Hitz untzi, huts untzi (Elgar N° 618 Mars/Avril 2023)

 Hitz untzi, huts untzi

Le moulin à paroles en dit beaucoup de vaines

Voici un des nombreux exemples de proverbes basques très courts qui jouent sur des sonorités similaires. Ce proverbe a aussi le mérite de rappeler que culturellement, les Basques ne sont souvent pas de "beaux parleurs", et sont même le plus souvent "taiseux". Le premier contact avec un Basque peut donner l'impression d'une certaine froideur, mais il s'agit plutôt d'une manière d'observer les gestes et le langage "non-verbal". Une fois le premier contact passé, le dialogue s'installe et l'amitié peut arriver et durer très très longtemps.

 

Jean-Baptiste Heguy

 

 

 Atean uso, etxean otxo (Elgar N° 616 Novembre/Décembre 2022)

 Colombe à la porte, loup à la maison

Ce proverbe qu'on connaît aussi sous la forme "Kalean uso, etxea hotso" (Colombe dans la rue, loup à la maison) fait évidemment référence aux maîtres ou maîtresses de maison qui sont capables des plus grandes civilités et cordialités quand ils sont dehors de leur domicile ou qu'ils ou elles reçoivent des personnes extérieures invitées et se révèlent être beaucoup plus rugueux une fois que la porte se referme, voire de vrais tyrans.

Dans la région du Baztan, on trouve une autre variante de ce proverbe : "Kanpoan santu ta etxea deabru" (Saint au dehors, diable à la maison).

 

Jean-Baptiste Heguy

 

 

 "Sorgin" (Elgar N° 616 Novembre/Décembre 2022)

On a déjà vu que le mot "sorgin", en euskara, qui désigne la sorcière, très certainement pour étymologie les mots "sor" (la naissance) et "egin" (faire).
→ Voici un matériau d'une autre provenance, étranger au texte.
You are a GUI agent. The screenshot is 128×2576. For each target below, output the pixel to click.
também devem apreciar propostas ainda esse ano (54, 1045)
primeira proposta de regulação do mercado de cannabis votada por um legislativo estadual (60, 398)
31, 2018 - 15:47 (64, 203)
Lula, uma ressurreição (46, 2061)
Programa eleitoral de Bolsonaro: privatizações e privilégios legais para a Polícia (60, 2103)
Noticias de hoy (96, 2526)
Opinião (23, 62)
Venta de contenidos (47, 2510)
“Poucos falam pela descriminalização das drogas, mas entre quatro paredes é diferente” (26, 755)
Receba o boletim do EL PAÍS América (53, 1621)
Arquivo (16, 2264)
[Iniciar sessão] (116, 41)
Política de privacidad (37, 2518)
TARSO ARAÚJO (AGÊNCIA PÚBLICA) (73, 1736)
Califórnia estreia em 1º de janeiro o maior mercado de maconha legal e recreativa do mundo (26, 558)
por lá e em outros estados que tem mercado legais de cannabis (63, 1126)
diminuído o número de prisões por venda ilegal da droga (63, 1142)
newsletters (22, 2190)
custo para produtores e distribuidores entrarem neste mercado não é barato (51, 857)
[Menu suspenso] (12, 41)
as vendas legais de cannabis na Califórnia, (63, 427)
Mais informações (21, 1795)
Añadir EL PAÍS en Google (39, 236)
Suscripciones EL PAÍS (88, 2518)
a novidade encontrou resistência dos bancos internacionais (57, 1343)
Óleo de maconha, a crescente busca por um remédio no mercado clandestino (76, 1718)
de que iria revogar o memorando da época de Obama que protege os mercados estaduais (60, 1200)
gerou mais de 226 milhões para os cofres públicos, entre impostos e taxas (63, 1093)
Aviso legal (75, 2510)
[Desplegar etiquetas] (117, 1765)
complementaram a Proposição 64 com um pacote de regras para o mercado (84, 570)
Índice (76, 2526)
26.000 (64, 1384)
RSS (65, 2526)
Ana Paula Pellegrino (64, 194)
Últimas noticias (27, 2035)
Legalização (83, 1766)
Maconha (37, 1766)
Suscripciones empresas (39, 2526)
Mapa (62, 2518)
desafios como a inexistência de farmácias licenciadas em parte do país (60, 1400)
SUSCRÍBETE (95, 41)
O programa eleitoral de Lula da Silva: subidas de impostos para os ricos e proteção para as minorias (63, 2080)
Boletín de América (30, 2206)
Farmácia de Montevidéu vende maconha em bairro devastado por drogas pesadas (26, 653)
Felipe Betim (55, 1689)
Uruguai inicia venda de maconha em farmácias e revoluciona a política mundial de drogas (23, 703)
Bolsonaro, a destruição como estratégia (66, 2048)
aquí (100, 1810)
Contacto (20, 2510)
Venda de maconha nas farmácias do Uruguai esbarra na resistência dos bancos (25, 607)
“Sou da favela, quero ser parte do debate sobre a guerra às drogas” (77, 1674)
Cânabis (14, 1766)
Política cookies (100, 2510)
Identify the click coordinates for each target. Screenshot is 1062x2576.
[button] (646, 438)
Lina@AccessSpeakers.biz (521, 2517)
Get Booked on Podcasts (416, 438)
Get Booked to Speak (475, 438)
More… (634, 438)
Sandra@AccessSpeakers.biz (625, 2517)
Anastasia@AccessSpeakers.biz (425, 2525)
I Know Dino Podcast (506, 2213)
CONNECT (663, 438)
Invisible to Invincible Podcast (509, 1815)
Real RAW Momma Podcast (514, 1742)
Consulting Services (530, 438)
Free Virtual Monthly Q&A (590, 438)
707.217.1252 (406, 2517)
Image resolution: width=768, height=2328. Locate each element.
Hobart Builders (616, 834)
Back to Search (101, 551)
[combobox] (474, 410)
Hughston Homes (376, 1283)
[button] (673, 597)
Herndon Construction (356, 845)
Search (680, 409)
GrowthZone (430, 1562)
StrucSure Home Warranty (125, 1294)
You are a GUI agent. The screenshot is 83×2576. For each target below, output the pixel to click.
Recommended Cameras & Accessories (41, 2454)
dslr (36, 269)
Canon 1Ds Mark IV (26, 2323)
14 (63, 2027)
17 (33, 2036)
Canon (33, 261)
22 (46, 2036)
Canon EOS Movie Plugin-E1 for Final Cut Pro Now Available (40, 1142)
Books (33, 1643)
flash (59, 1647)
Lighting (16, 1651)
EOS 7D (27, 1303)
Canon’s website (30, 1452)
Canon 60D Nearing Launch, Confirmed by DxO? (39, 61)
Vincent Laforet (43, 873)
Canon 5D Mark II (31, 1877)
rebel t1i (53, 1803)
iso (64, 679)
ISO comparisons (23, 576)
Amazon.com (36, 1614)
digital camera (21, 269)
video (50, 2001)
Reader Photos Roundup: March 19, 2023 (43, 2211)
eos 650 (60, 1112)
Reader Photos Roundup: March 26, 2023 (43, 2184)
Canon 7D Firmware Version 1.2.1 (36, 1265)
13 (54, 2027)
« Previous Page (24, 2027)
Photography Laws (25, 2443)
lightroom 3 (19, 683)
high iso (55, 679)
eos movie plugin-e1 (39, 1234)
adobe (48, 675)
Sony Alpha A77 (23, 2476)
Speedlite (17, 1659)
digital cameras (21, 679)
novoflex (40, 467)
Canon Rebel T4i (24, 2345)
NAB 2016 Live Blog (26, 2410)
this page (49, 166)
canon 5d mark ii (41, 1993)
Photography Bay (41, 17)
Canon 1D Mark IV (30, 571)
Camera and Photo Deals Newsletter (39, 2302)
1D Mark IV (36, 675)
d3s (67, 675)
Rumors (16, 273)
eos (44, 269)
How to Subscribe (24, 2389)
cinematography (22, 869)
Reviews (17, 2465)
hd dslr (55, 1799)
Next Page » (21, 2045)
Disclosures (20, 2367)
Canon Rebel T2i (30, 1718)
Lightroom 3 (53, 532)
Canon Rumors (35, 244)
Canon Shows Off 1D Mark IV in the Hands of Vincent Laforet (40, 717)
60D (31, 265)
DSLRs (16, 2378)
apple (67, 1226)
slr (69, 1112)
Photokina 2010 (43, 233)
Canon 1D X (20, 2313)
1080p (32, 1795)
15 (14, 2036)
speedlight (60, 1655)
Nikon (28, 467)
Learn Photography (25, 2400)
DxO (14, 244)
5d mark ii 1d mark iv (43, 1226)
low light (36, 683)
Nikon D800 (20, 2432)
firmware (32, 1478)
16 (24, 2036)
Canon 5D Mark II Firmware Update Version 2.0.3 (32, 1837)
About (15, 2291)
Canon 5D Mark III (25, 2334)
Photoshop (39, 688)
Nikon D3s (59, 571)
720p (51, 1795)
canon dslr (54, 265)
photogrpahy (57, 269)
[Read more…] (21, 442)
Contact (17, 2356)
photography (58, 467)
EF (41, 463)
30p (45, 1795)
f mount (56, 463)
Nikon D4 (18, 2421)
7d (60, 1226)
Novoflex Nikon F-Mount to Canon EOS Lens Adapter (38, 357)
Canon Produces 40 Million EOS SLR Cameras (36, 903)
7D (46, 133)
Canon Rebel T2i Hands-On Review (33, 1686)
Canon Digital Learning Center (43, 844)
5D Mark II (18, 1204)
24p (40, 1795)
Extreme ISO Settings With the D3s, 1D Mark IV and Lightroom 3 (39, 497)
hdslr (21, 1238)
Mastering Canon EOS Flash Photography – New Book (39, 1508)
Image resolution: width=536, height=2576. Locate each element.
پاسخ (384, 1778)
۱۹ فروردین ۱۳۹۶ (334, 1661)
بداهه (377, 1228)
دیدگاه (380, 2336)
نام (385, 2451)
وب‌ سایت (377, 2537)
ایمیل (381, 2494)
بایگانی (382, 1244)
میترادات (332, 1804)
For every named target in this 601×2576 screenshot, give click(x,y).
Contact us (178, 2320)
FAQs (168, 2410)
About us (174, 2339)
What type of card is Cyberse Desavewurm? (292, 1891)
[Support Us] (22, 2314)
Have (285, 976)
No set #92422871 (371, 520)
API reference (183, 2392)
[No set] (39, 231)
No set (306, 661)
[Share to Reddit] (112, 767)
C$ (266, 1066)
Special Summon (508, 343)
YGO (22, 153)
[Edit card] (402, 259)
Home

Les "sorginak" étaient en effet à la base des sages-femmes qui avaient des connaissances avancées sur les herbes médicinales et la pharmacopée. Ainsi, la "sorginbelar" (l'herbe des sorcières, de "belar", l'herbe) désigne la belladone, bien connue pour ses propriétés toxiques et médicinales.

Le mot "sorgin" a aussi donné naissance à de nombreux autres mots très imagés. Ainsi, une des manières en basque de désigner le réveillon est "sorgin afari" (le souper, ou repas des sorcières), peut être une lointaine survivance d'une époque reculée où les fêtes de la nouvelle année étaient plus liées à des traditions païennes que chrétiennes. Le réveillon peut aussi se dire "sorgin gosari" (littéralement, le petit déjeuner des sorcières, de "gosari", petit déjeuner).

De même, le mot "sorgin baratxuri" (de "baratxuri", l'ail) désigne l'ail sauvage qu'on appelle aussi ail des ours (allium ursinum) . le "sorgin gurpil" (littéralement, le "cercle des sorcières") n'est autre que le "cercle vicieux. Un tourbillon est aussi appelé "sorgin haizea" (de "haize", le vent).

Encore plus étrange, le papillon peut aussi être appelé "sorgin-ollo" soit "la poule des sorcières" (de "ollo", la poule) !

  

Jean-Baptiste Heguy

 

 

 "Beltz" en voir de toutes les couleurs, mais surtout du noir ! (Elgar N° 615 Septembre/Octobre 2022)

 Tous les visiteurs le savent, dès que l'on rencontre un chien noir au Pays Basque, il s'appelle souvent "Beltza" ou "Beltxa". Ce qui est d'une grand logique.

Mais le mot "beltz" (noir) a servi en basque à créer un très grand nombre d'autres mots ou expressions souvent très imagées. Ainsi le mot "bele", désigne le corbeau ou la corneille. Cette dernière aussi appelée "belamika" (litt : la pie noire, de "bel, beltz", noir et "pika", la pie). En raison de sa tête toute sombre, la mésange charbonnière est aussi appelée en euskara "kaskobeltz" (littéralement : "crâne noir").

Pour les fins gastronomes, rappelons aussi qu'au Pays Basque, le vin rouge se dit "arno/ardo beltza" littéralement : vin noir") et que c'est le vin rosé qui se dit "arno gorria" (littéralement : vin rouge) ! Le terme "goibel", sombre, obscur vient de la racine "-goi", haut, partie supérieure et signifie littéralement "haut noir". Plus curieusement, la couleur "violet" peut se dire en basque "ubel" (de "ur", l'eau), à croire que cette couleur rappelle "l'eau noire".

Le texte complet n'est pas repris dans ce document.